DESCRIPTION DU PROBLÈME
Recopiez sans rien changer le passage du texte sur le « French paradox » qui commence aux mots "D’autre part, l’étude" et se termine après "minutieux des chiffres.".

À quoi attribue-t-on aujourd’hui le « French paradox » ?
L’observation selon laquelle les Français avaient une faible mortalité cardiovasculaire malgré une alimentation riche en graisses saturées, décrite en 1980, a abouti au concept de « French paradox ». En se basant sur une étude populationnelle suggérant que la consommation modérée de vin rouge était associée à une moindre mortalité CV, cette exception française a été hâtivement attribuée à l’effet bénéfique du vin rouge – pour le plus grand bonheur de l’industrie viticole.
Ce concept est aujourd’hui réinterprété à la lumière des recherches scientifiques récentes.
D’une part, il est désormais clairement établi que le mode de vie et les habitudes alimentaires globales jouent un rôle déterminant dans la réduction du risque et de la mortalité cardiovasculaires, avec en première ligne l’alimentation méditerranéenne, reconnue pour ses effets bénéfiques.
D’autre part, l’étude MONICA, menée sous l’égide de l’OMS, a fait prendre conscience de l’existence d’un gradient nord-sud de la prévalence des maladies ischémiques du cœur (des villes comme Lille, Strasbourg et Toulouse ont des taux très différents), remettant en question la validité d’un concept global tel que le French paradox. Enfin, les statistiques de décès par maladies cardiovasculaires
étaient sous-déclarées en France à l’époque des études fondatrices du « French paradox », et le fameux paradoxe ne survit pas au réexamen minutieux des chiffres.
En ce qui concerne l’effet de la consommation modérée de vin rouge, plusieurs études observationnelles ont mis en évidence une « relation en J » entre la quantité d’alcool consommée et la mortalité toutes causes confondues (supposant l’effet protecteur d’une faible consommation), et des études prospectives ont décrit un risque moindre d’AVC et d’infarctus du myocarde chez les consommateurs d’un à deux verres par jour, par rapport aux abstinents.

EXTRAITS DE DONNÉES

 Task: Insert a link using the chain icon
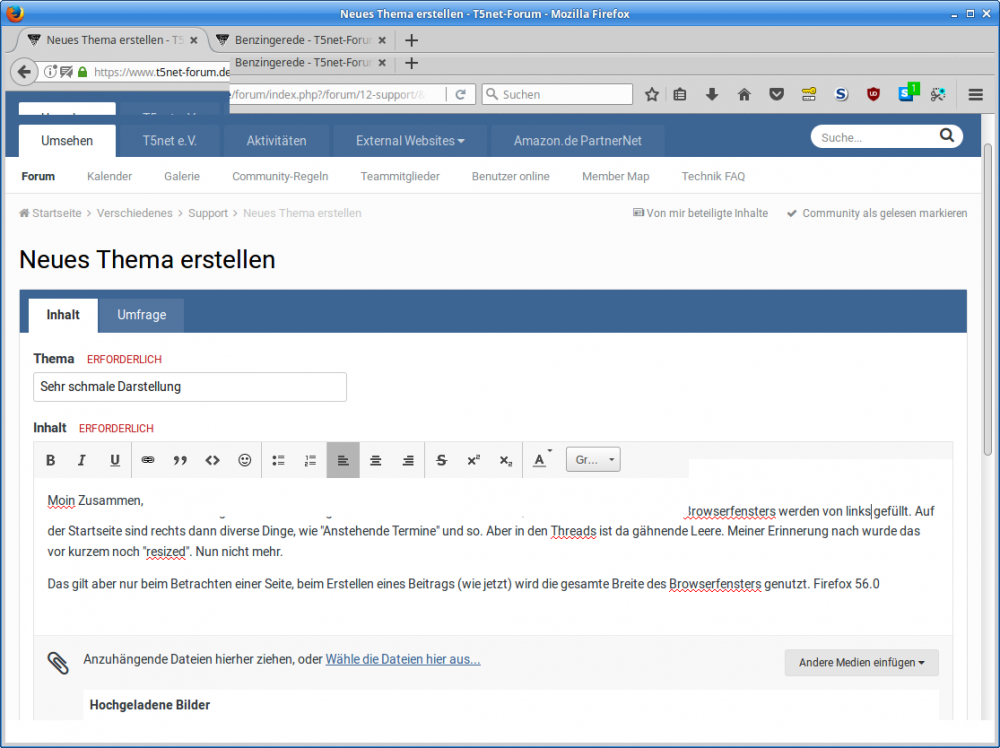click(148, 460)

* * *

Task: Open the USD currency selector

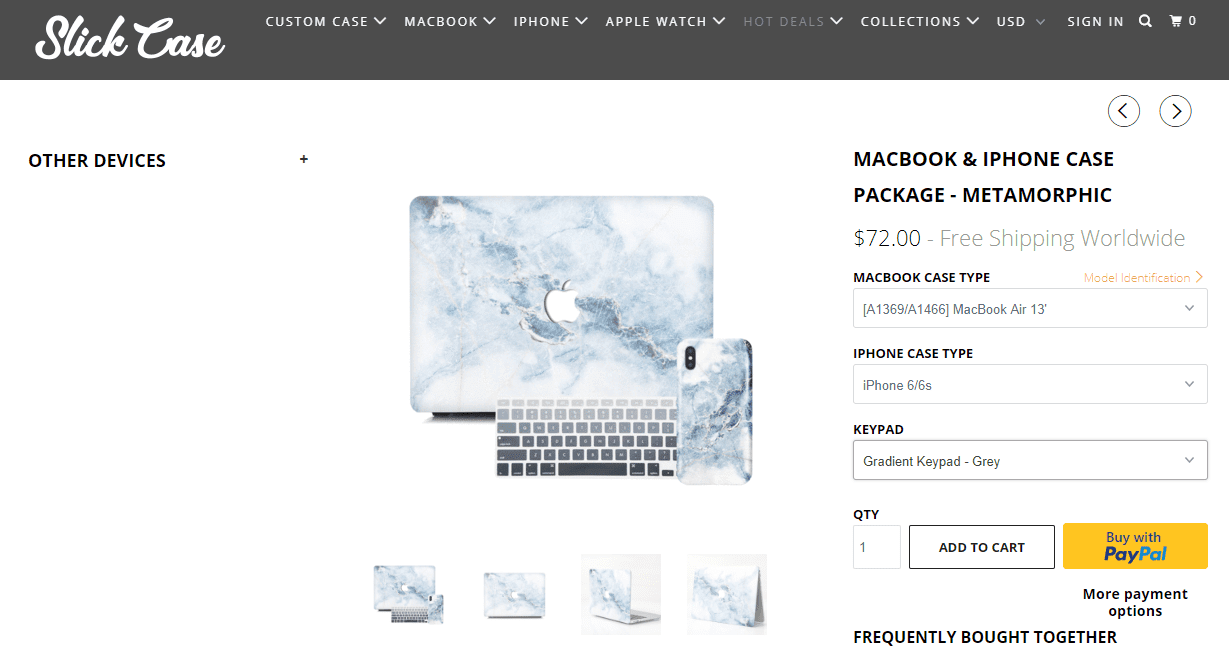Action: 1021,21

...

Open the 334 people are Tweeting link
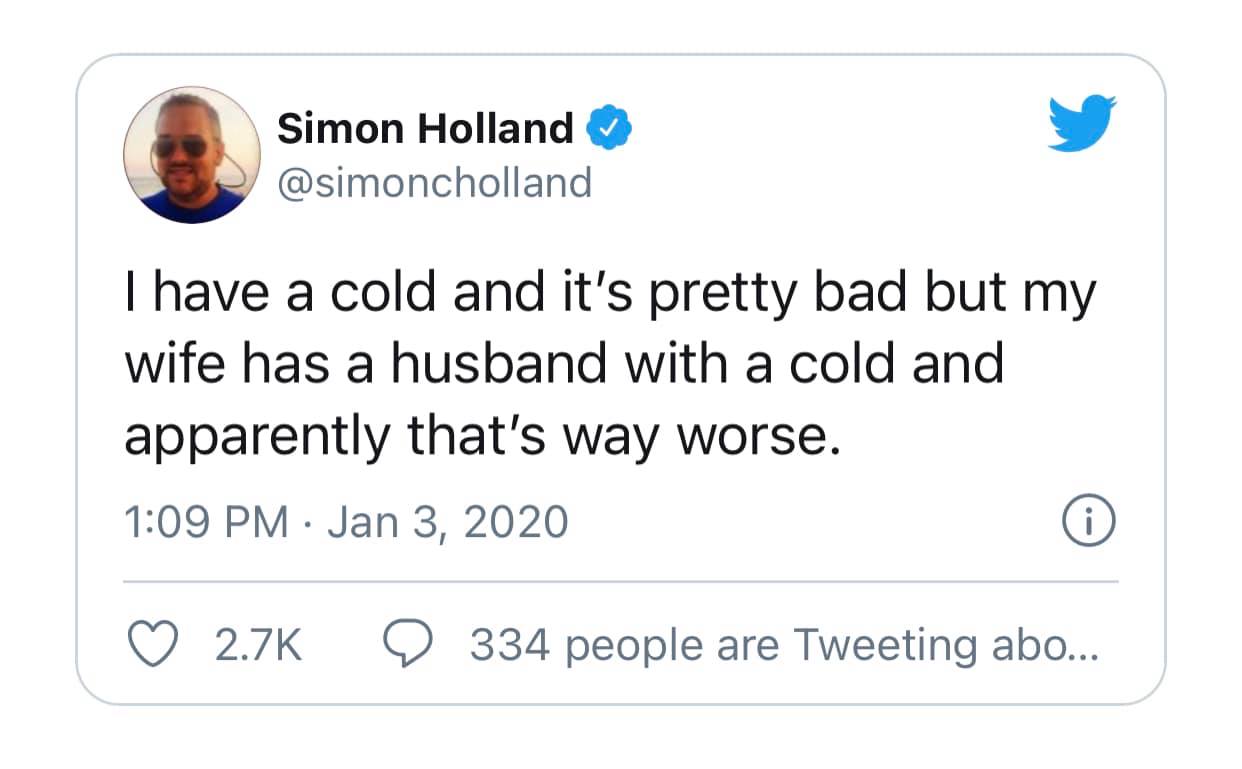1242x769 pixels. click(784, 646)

RÉPONSE DEMANDÉE
D’autre part, l’étude MONICA, menée sous l’égide de l’OMS, a fait prendre conscience de l’existence d’un gradient nord-sud de la prévalence des maladies ischémiques du cœur (des villes comme Lille, Strasbourg et Toulouse ont des taux très différents), remettant en question la validité d’un concept global tel que le French paradox. Enfin, les statistiques de décès par maladies cardiovasculaires
étaient sous-déclarées en France à l’époque des études fondatrices du « French paradox », et le fameux paradoxe ne survit pas au réexamen minutieux des chiffres.